Authors: Robertson CS et al., JAMA 2014 Jul 2; 312:36
Neither the administration of erythropoietin nor the transfusion threshold has shown improvement of neurologic outcome in patients with traumatic brain injury.
Head trauma occurs in 1.5 million Americans annually, at a cost of more than $56 billion. Erythropoietin (EPO) has potential as a neuroprotective agent in the treatment of traumatic brain injury (TBI; Surg Neurol 2009; 71:527). Hemoglobin transfusion is often used out of concern about the harm of low hemoglobin during trauma, despite some evidence of harm from transfusion. This is a randomized clinical trial comparing the effects of EPO and two hemoglobin transfusion thresholds (7 and 10 g/dL) on neurologic recovery after TBI. Two hundred patients met eligibility criteria and were randomized: 49 to hemoglobin transfusion threshold of 10 g/dL plus EPO, 50 to a hemoglobin threshold of 7 g/dL plus placebo, 53 to hemoglobin threshold of 10 g/dL plus EPO, and 48 to hemoglobin threshold of 10 g/dL plus placebo The EPO regimen was reduced from three doses to one dose partway through the study period. Participants had closed head injury, were unable to follow commands, and were enrolled within 6 hours after injury at neurosurgical intensive care units in two U.S. level I trauma centers. The primary outcome was Glasgow Outcome Scale score at 6 months.

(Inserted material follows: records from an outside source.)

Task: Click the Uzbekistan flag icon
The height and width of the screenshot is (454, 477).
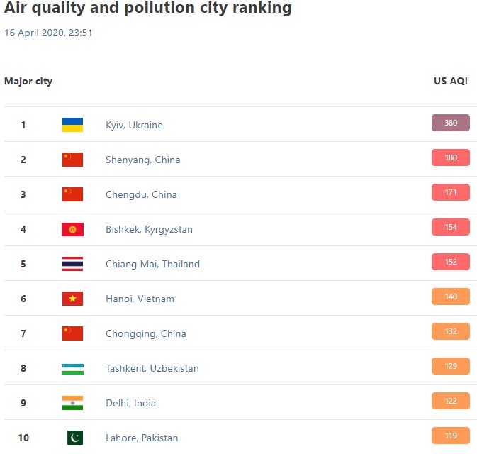Action: (x=72, y=368)
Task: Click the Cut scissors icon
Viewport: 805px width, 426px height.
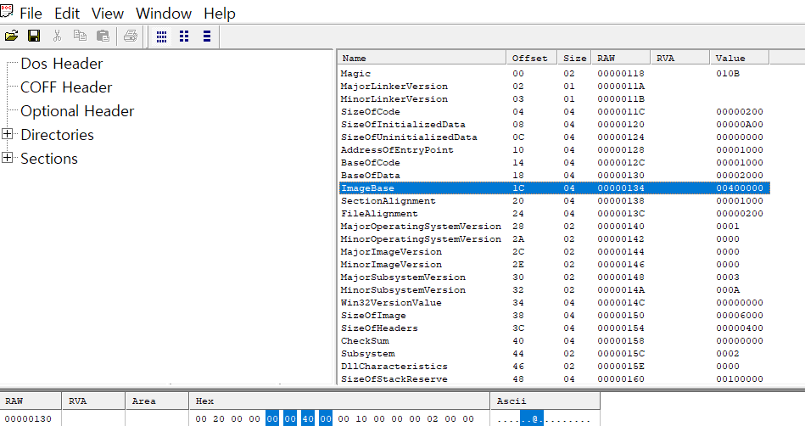Action: pyautogui.click(x=58, y=36)
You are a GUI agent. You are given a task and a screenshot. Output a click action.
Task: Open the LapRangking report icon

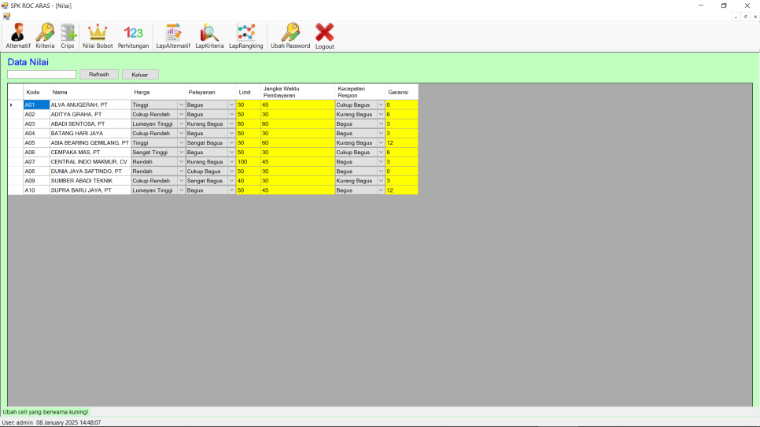(246, 33)
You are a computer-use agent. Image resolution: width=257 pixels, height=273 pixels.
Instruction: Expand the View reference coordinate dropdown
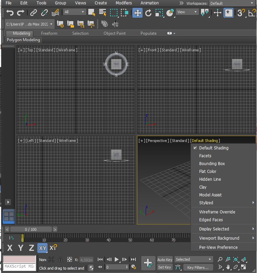point(187,12)
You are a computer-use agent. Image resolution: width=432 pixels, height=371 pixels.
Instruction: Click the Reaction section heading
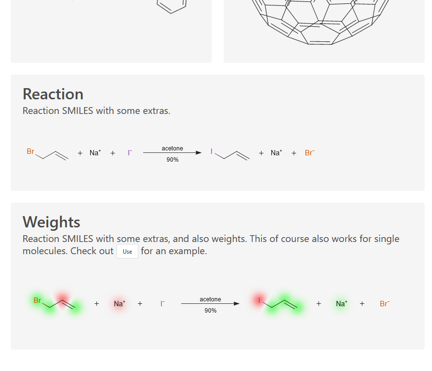pos(53,94)
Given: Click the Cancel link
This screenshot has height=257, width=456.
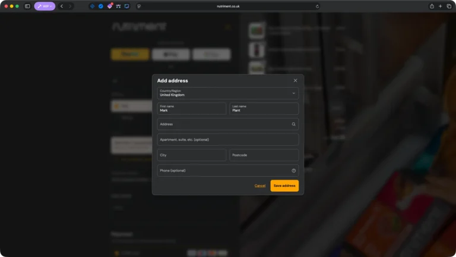Looking at the screenshot, I should tap(260, 186).
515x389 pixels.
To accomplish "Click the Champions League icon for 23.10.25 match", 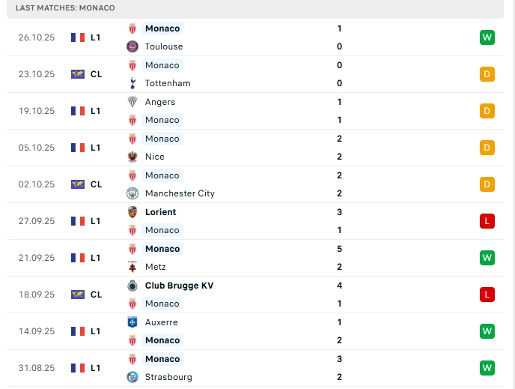I will (x=78, y=74).
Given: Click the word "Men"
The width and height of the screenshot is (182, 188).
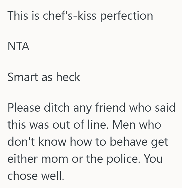Looking at the screenshot, I should coord(124,125).
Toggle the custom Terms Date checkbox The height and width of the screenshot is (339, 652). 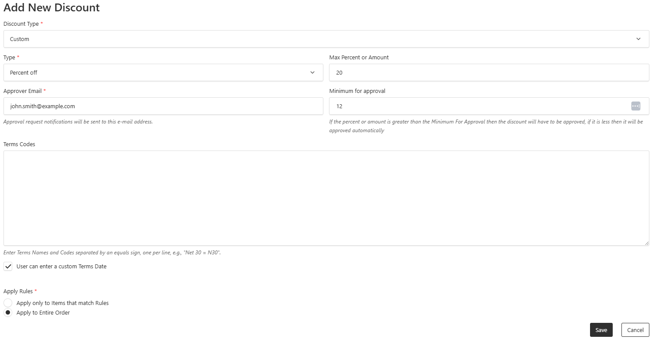point(8,266)
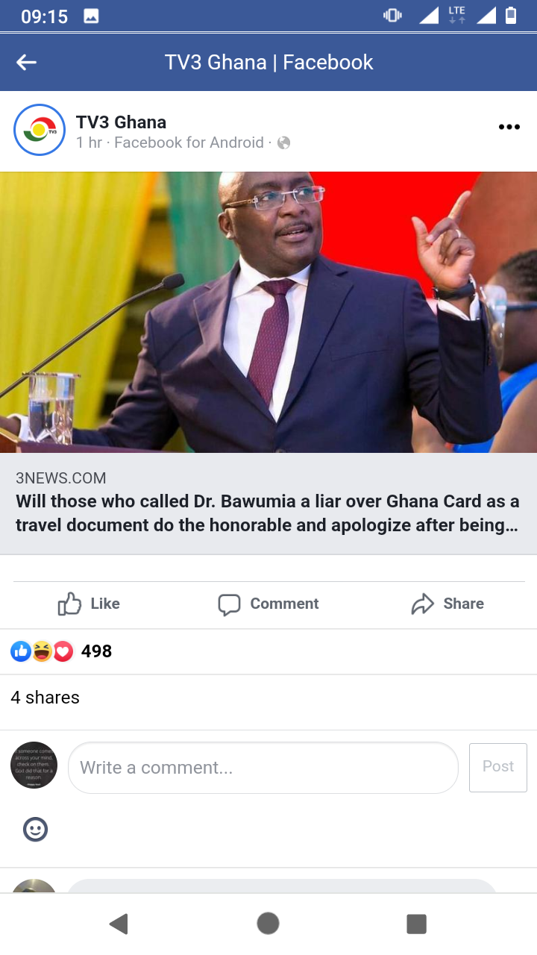The height and width of the screenshot is (955, 537).
Task: Open the TV3 Ghana page name link
Action: [121, 122]
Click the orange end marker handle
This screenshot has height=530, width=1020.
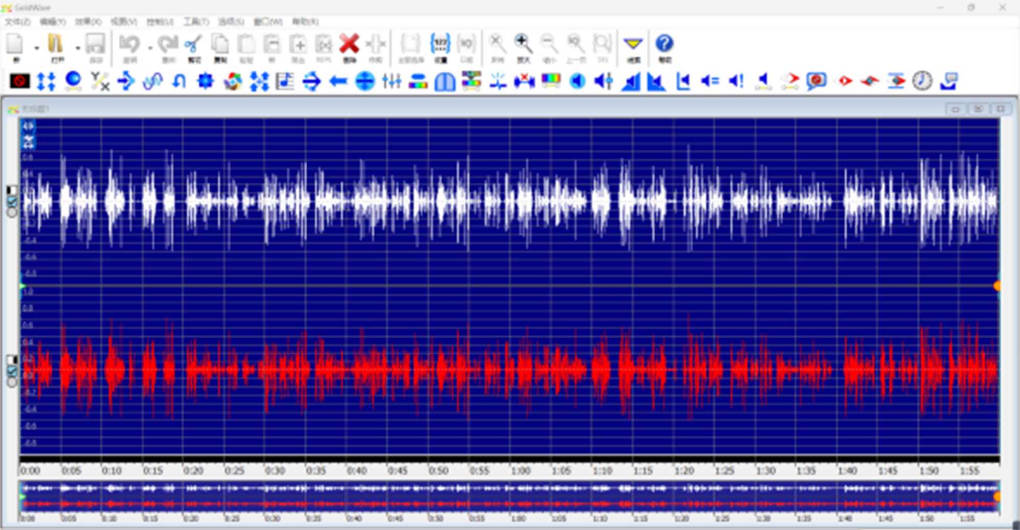[x=997, y=286]
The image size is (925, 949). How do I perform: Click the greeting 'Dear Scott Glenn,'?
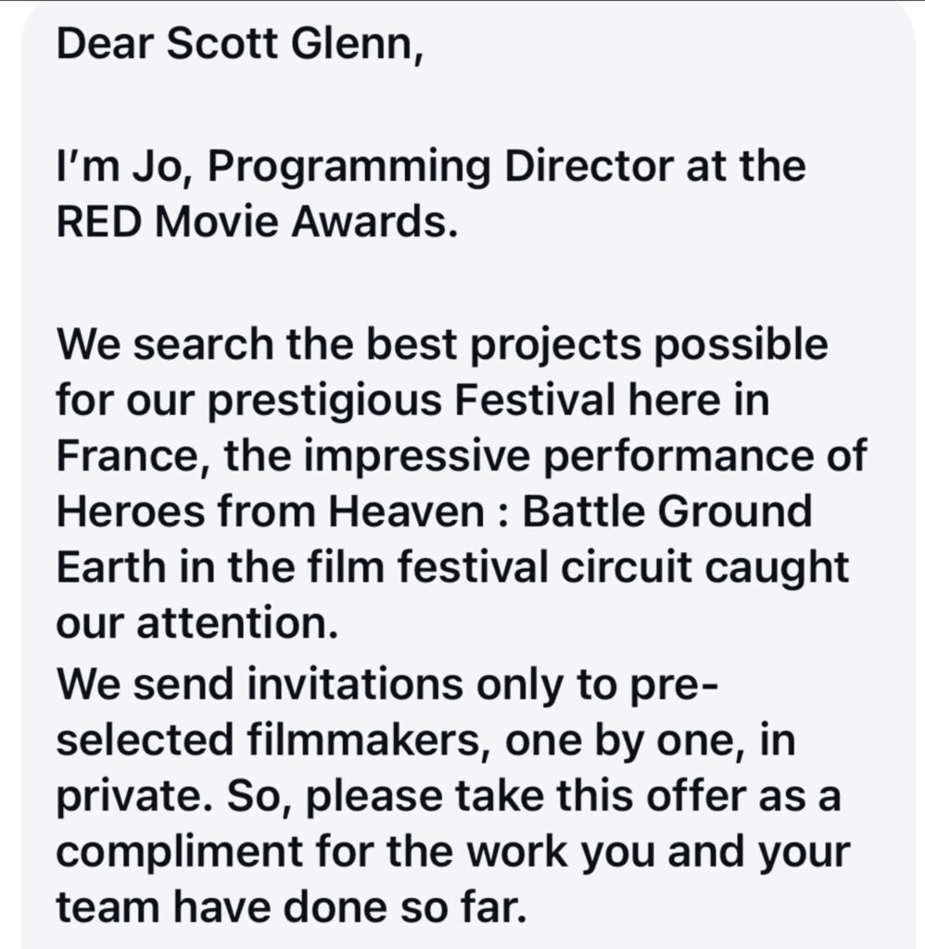pyautogui.click(x=240, y=44)
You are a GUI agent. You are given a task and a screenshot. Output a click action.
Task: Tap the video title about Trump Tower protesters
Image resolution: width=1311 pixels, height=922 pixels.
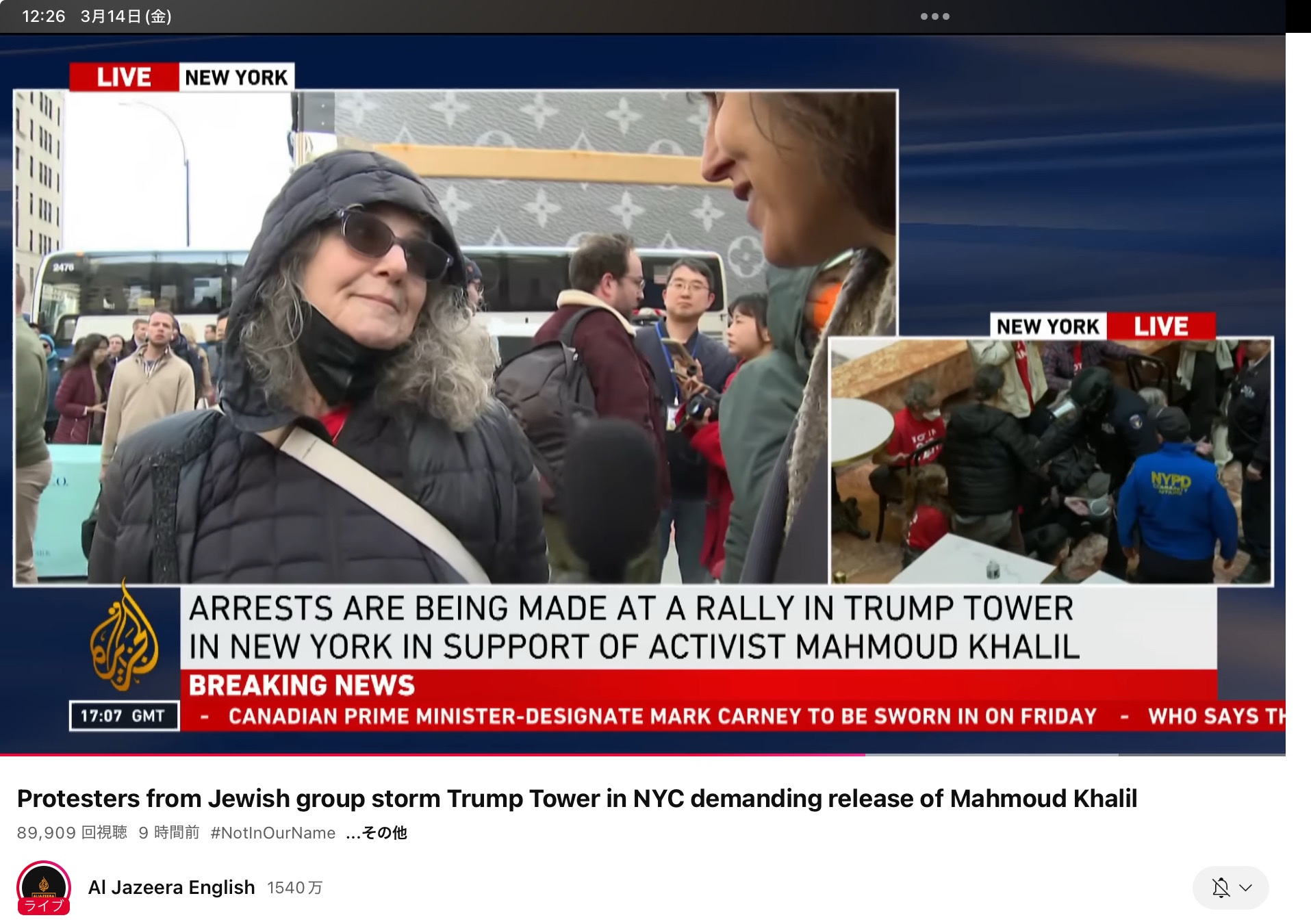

Compared with placebo (favorable outcome rate, 38.2%), both EPO groups were futile (first dosing regimen, 48.6%; second dosing regimen, 29.8%). Favorable outcome rates were 42.5% for the hemoglobin transfusion threshold of 7 g/dL and 33.0% for 10 g/dL, a nonsignificant difference.
Comment
Although in other studies erythropoiesis stimulating agent administration in traumatic brain injury was associated with a significant in-hospital survival without increase in morbidity, in this study neither the administration of EPO nor maintaining a hemoglobin concentration of greater than 10 g/dL resulted in improved neurological outcome at 6 months. The findings of this study do not support either of these treatments for patients with traumatic brain injury.